- Next year is forecast to be one of the hottest on record.
- Average temperatures next year will be about 1.2C above what they were before humans started to drive climate change.
- Predictions have been made by the UK Met Office.
If correct, it would be the 10th year in a row to see global average temperatures reach at least 1C above what they were in pre-industrial times, measured as the period 1850-1900.
El Nino Effect
The current hottest year in records dating back to 1850 is 2016, a year that saw an ‘El Niño’ climate pattern in the Pacific which pushes up global temperatures on top of global warming trends.
Prof Adam Scaife, head of long range predictions at the Met Office, said: “Without a preceding El Niño to boost global temperature, 2023 may not be a record-breaking year, but with the background increase in global greenhouse gas emissions…”

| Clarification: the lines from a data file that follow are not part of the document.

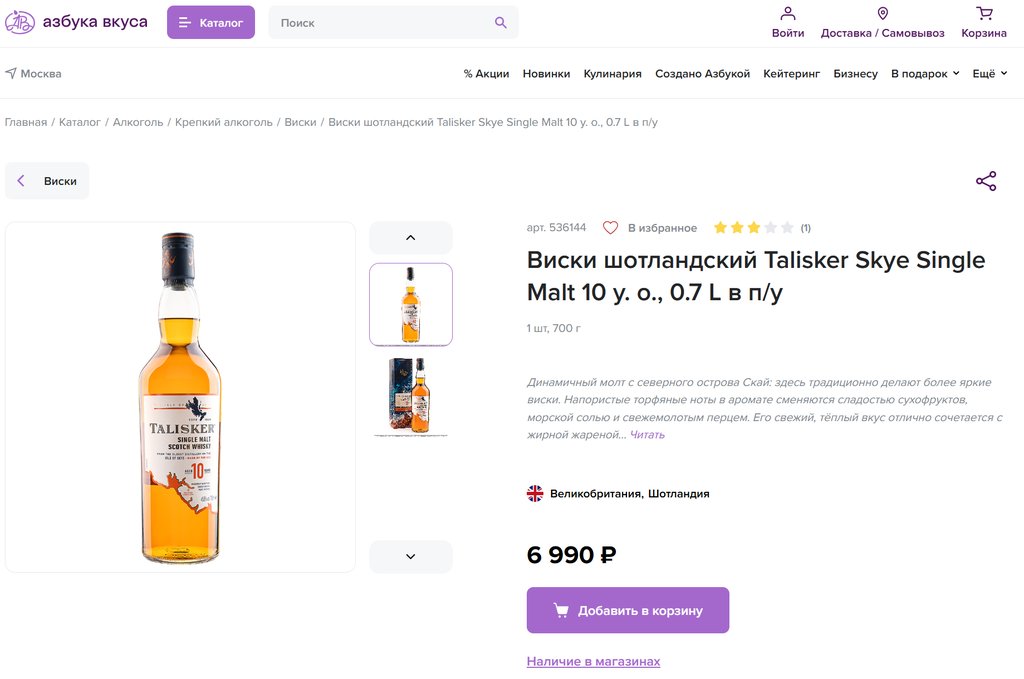The image size is (1024, 679).
Task: Open the 'Каталог' button
Action: click(211, 22)
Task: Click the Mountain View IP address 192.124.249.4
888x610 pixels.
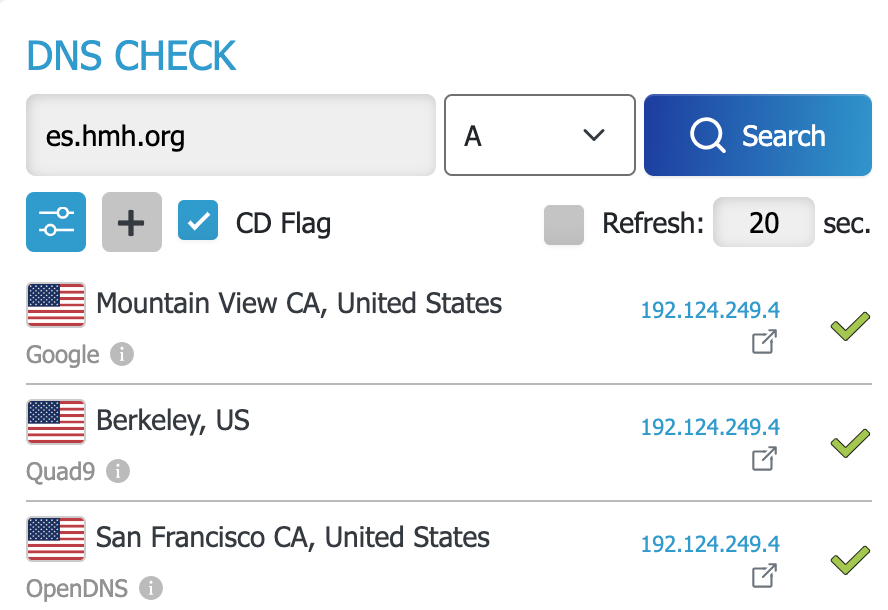Action: [x=710, y=310]
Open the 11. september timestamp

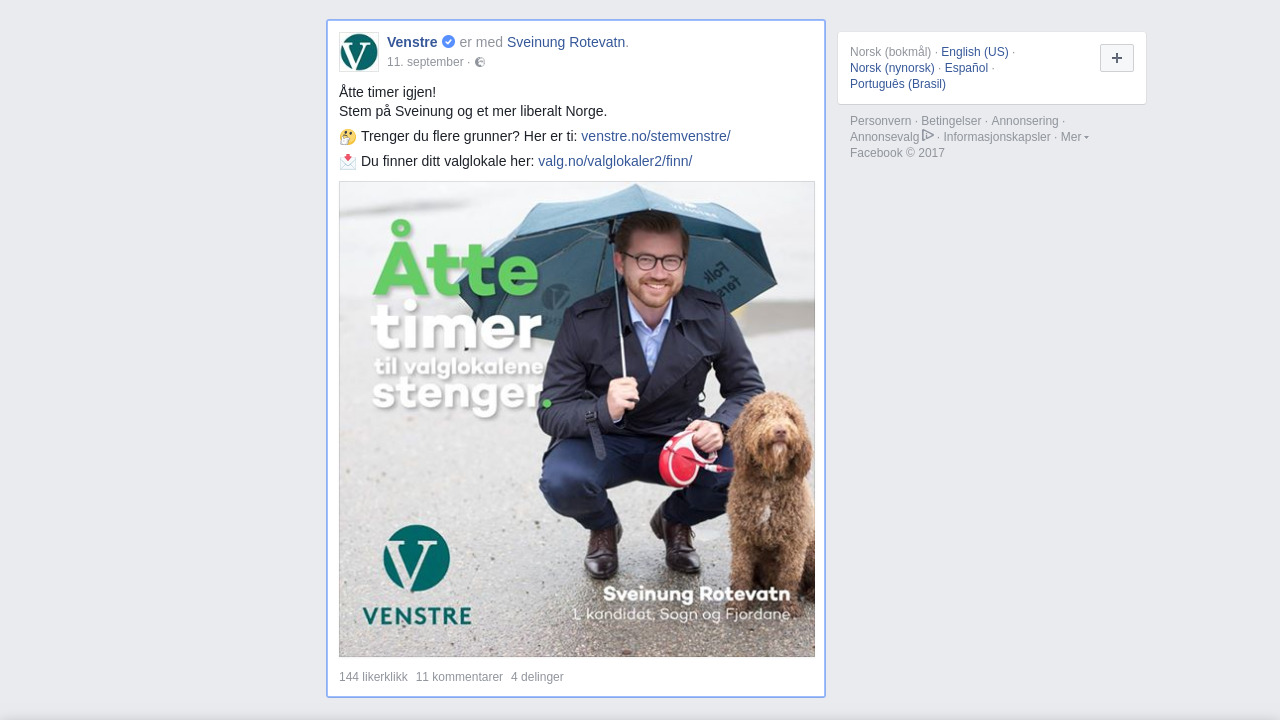point(425,62)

The Met Office’s Dr Nick Dunstone, who has led the 2023 global temperature forecast, said: “The global temperature over the last three years has been influenced by the effect of a prolonged La Nina – where cooler than average sea-surface temperatures occur in the tropical Pacific. “La Nina has a temporary cooling effect on global average temperature.”
Warmer Than 2022
For next year our climate model is indicating an end to the three consecutive years with La Nina state, with a return to relative warmer conditions in parts of the tropical Pacific. This shift is likely to lead to global temperature in 2023 being warmer than 2022.
Dr Doug Smith, a leading Met Office expert in climate prediction, added: “The fact that global average temperatures are at or above 1C for a decade masks the considerable temperature variation across the world.”
Last year, the Met Office predicted 2022’s global temperature would be between 0.97C and 1.21C above pre-industrial levels, with a central estimate of 1.09C.